Exercise - What follows is a set of entries. Repeat them exactly, but not their pictures.

---------- Input data ----------

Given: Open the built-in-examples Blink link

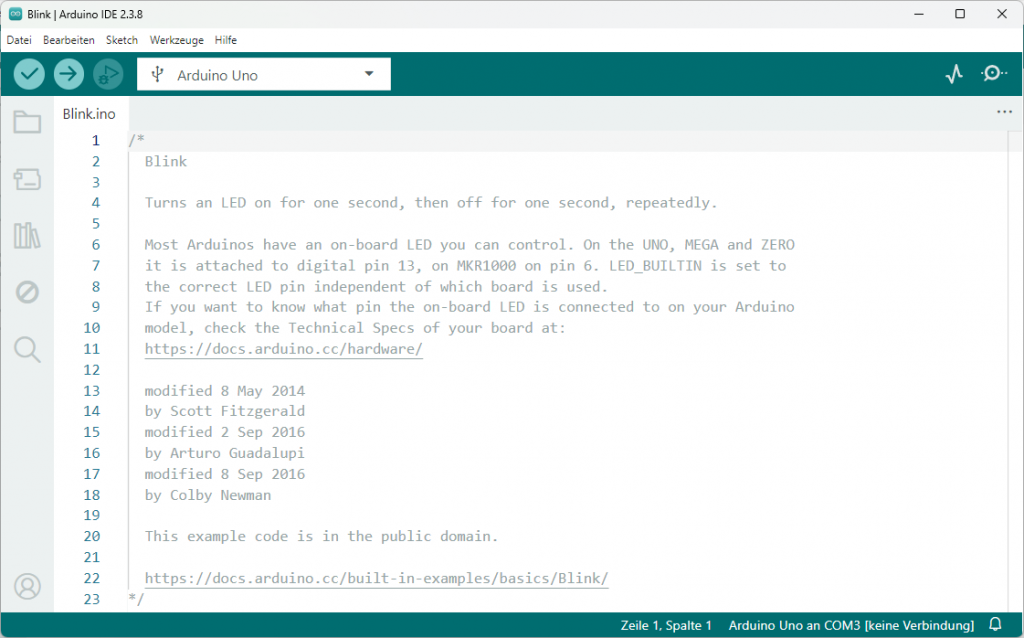Looking at the screenshot, I should (x=376, y=578).
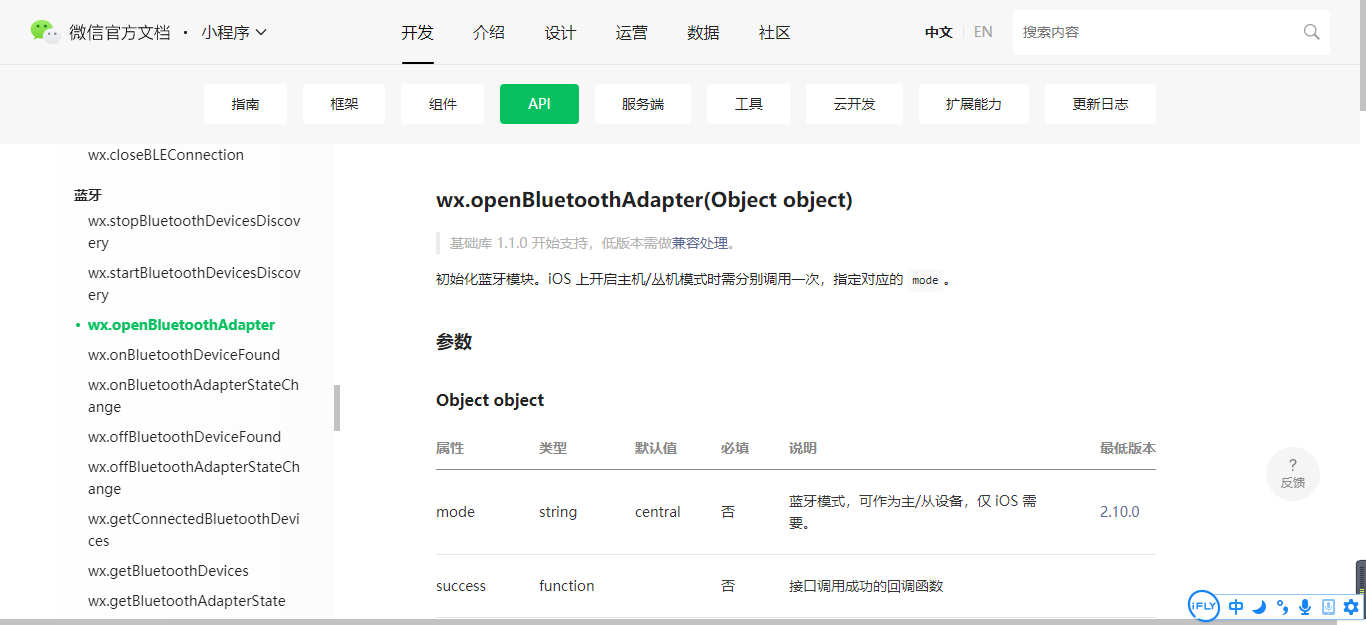
Task: Click the WeChat official docs logo
Action: [x=47, y=31]
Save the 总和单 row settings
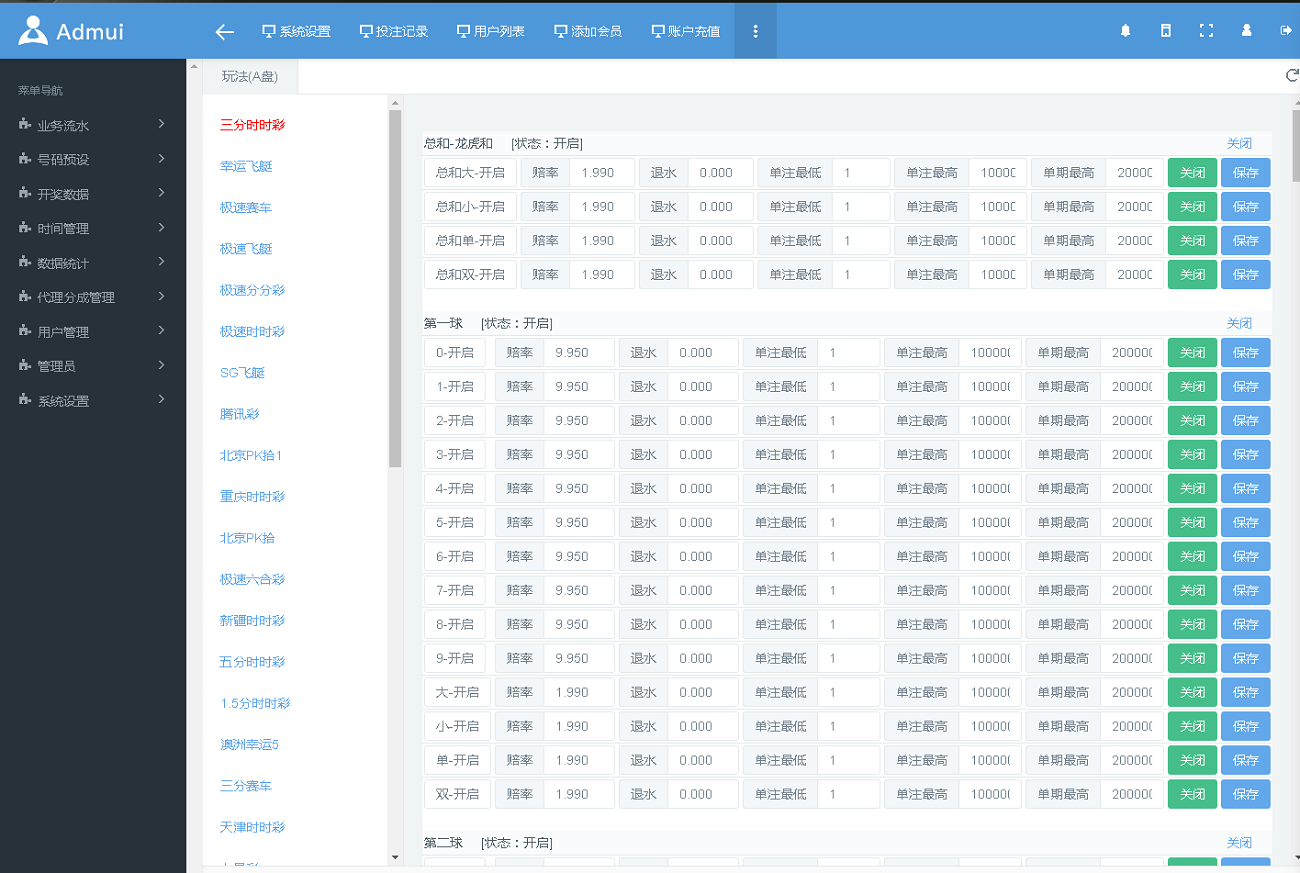 tap(1245, 241)
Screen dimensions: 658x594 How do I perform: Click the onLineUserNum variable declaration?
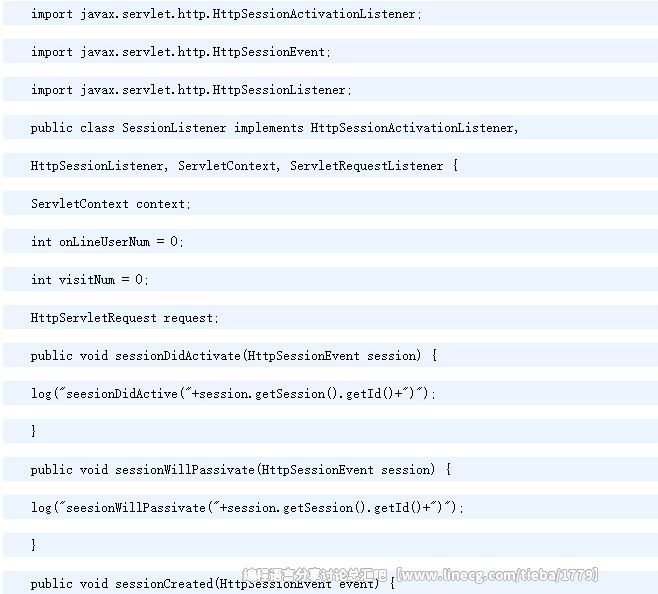coord(107,242)
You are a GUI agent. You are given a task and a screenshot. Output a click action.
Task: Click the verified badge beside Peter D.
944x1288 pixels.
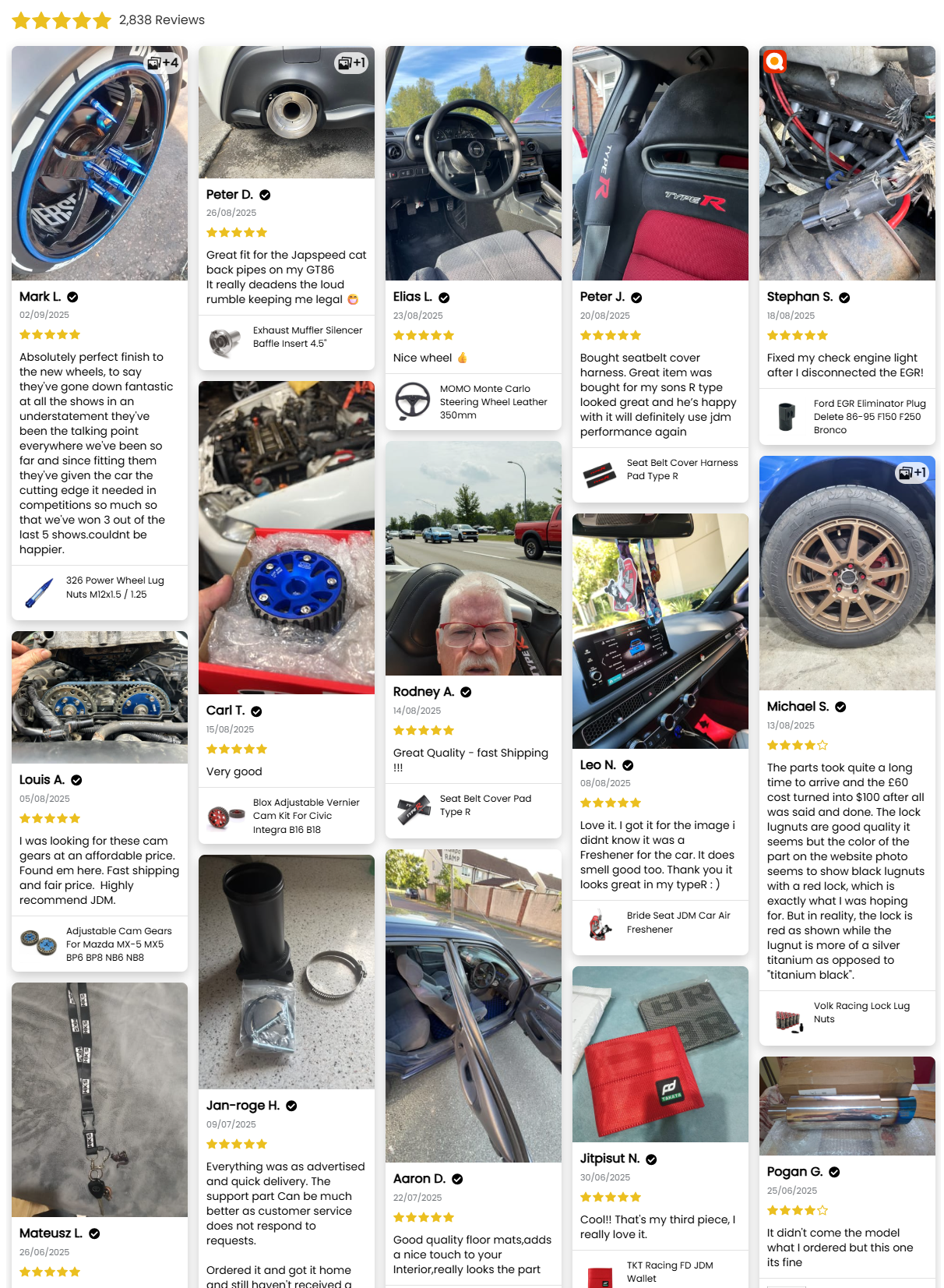click(x=265, y=195)
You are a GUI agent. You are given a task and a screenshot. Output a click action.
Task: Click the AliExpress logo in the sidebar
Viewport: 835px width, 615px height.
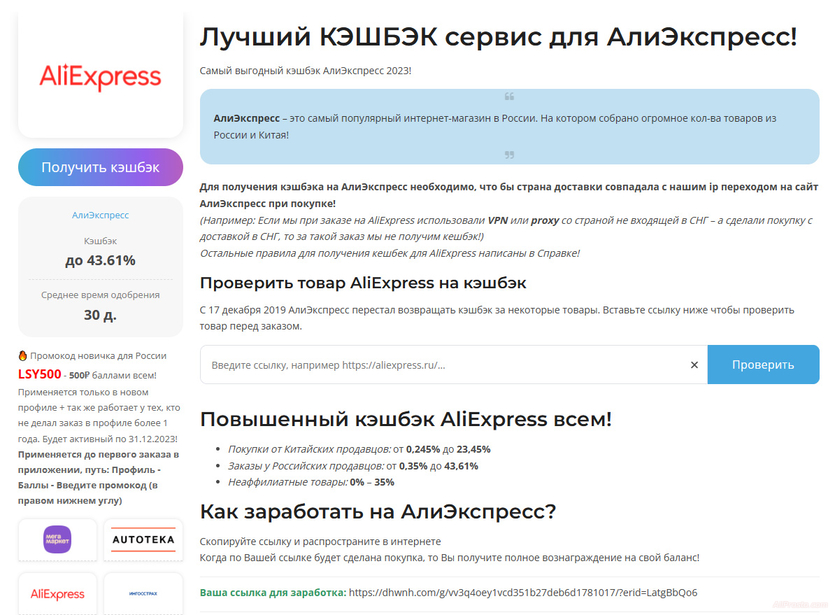tap(100, 77)
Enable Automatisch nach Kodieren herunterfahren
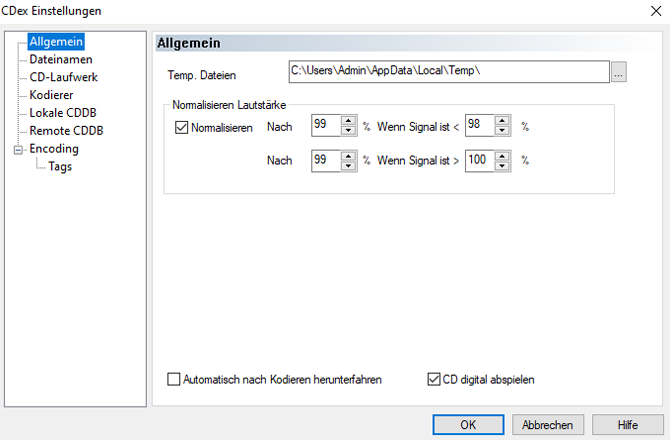 (x=174, y=379)
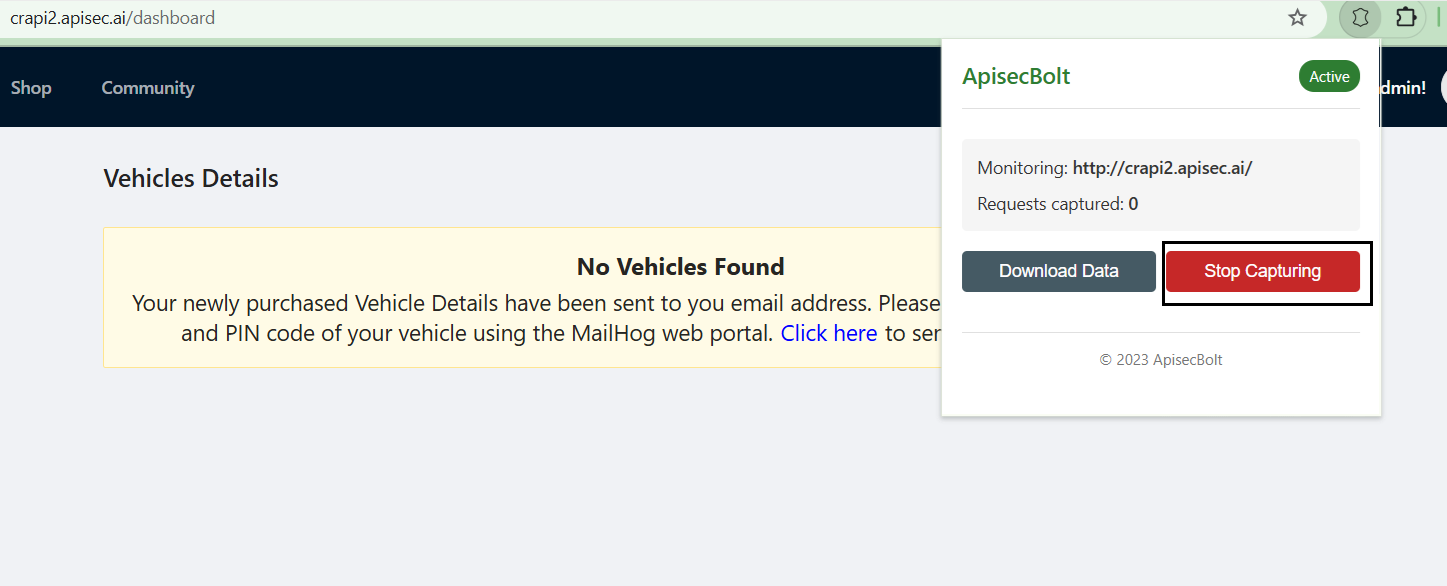The image size is (1447, 586).
Task: Click the profile avatar in the navbar
Action: [x=1443, y=88]
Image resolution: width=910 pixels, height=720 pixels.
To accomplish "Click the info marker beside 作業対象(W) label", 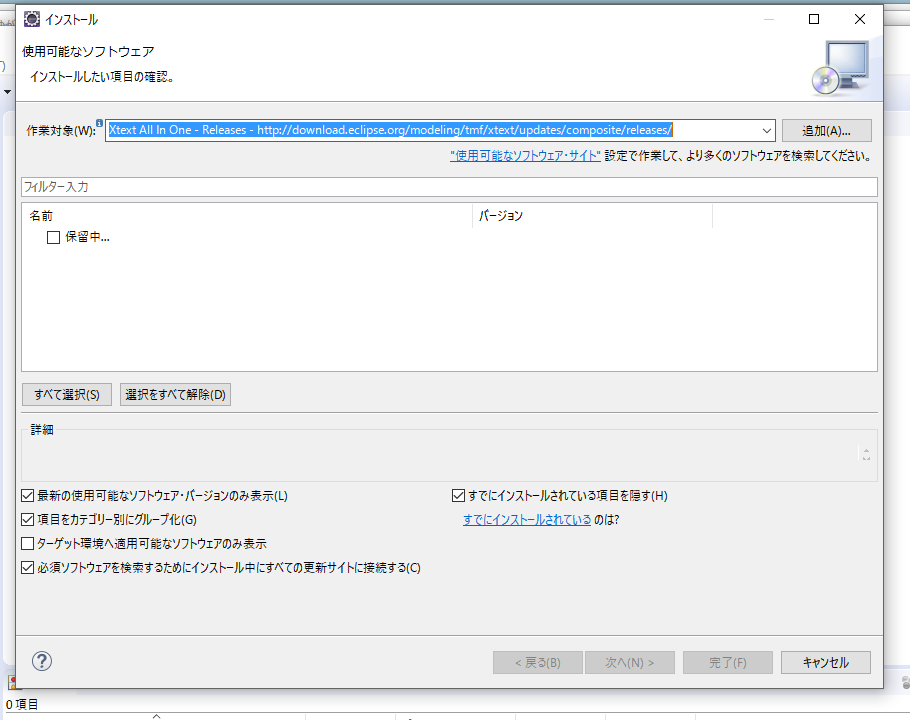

----------

Exercise result -
Given: Open the built-in-examples Blink link

Looking at the screenshot, I should (x=376, y=578).
Task: Click the WeChat official docs logo
Action: [x=47, y=31]
Save the 总和单 row settings
 tap(1245, 241)
Screen dimensions: 658x594 How do I perform: Click the onLineUserNum variable declaration?
coord(107,242)
You are a GUI agent. You are given a task and a screenshot. Output a click action.
Task: Click the verified badge beside Peter D.
944x1288 pixels.
click(x=265, y=195)
You are a GUI agent. You are given a task and a screenshot. Output a click action.
Task: Click the AliExpress logo in the sidebar
Viewport: 835px width, 615px height.
tap(100, 77)
Enable Automatisch nach Kodieren herunterfahren
 (x=174, y=379)
The image size is (1447, 586).
Task: Click the profile avatar in the navbar
Action: [x=1443, y=88]
Image resolution: width=910 pixels, height=720 pixels.
To accomplish "Click the info marker beside 作業対象(W) label", 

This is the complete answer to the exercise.